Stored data
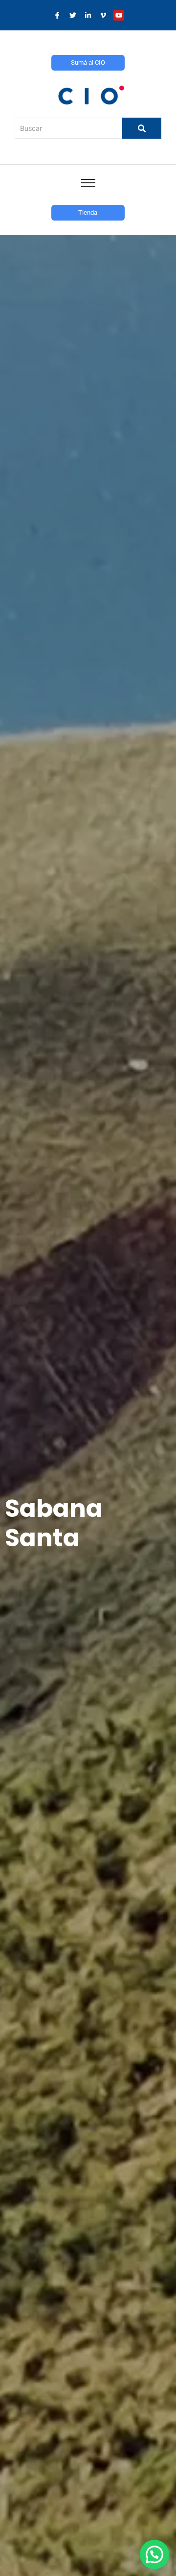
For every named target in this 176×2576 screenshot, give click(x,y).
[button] (154, 2554)
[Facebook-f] (57, 15)
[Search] (141, 128)
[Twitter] (72, 15)
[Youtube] (118, 15)
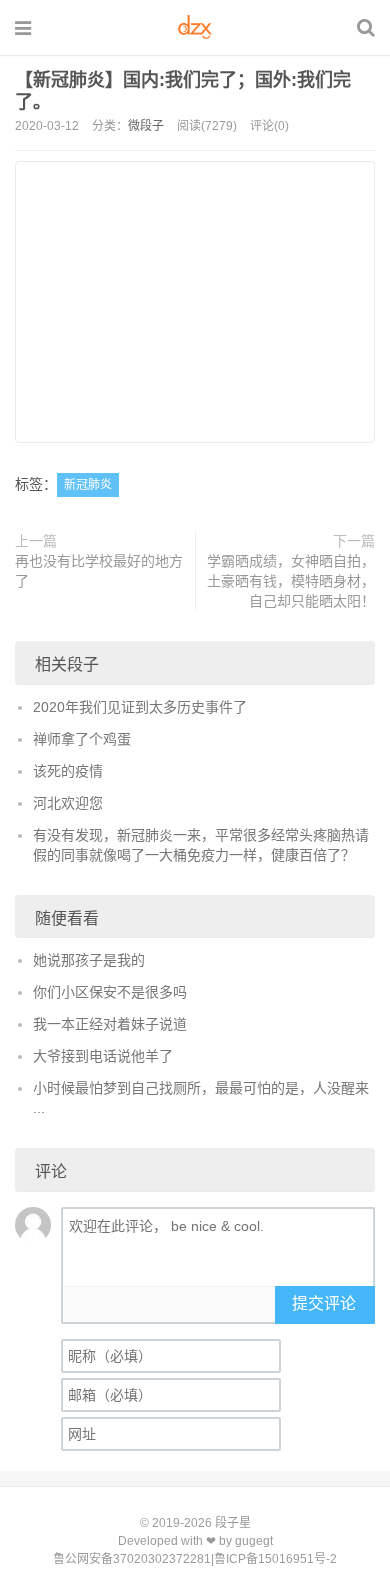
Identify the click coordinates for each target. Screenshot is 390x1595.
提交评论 (324, 1303)
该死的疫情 (68, 771)
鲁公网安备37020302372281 (132, 1559)
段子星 (233, 1523)
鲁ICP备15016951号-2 (275, 1559)
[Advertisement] (195, 302)
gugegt (254, 1541)
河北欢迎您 (68, 803)
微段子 (146, 126)
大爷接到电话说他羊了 (103, 1056)
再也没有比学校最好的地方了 (99, 571)
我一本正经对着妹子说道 (110, 1024)
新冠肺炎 (88, 485)
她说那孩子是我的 (89, 960)
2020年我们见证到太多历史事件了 (140, 707)
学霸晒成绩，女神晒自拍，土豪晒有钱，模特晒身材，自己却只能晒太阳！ (291, 581)
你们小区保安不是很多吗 (110, 992)
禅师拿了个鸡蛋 (82, 739)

What the task asks
Return every line of the data above exactly, and omit all pictures.

Result of this exercise
For every named target in this 176×2576 screenshot, give click(x,y).
[button] (154, 2554)
[Facebook-f] (57, 15)
[Search] (141, 128)
[Twitter] (72, 15)
[Youtube] (118, 15)
Identify the click coordinates for each target. Screenshot is 390x1595.
提交评论 (324, 1303)
该死的疫情 (68, 771)
鲁公网安备37020302372281 (132, 1559)
段子星 (233, 1523)
鲁ICP备15016951号-2 (275, 1559)
[Advertisement] (195, 302)
gugegt (254, 1541)
河北欢迎您 (68, 803)
微段子 (146, 126)
大爷接到电话说他羊了 (103, 1056)
再也没有比学校最好的地方了 (99, 571)
我一本正经对着妹子说道 (110, 1024)
新冠肺炎 (88, 485)
她说那孩子是我的 (89, 960)
2020年我们见证到太多历史事件了 (140, 707)
学霸晒成绩，女神晒自拍，土豪晒有钱，模特晒身材，自己却只能晒太阳！ (291, 581)
你们小区保安不是很多吗 (110, 992)
禅师拿了个鸡蛋 (82, 739)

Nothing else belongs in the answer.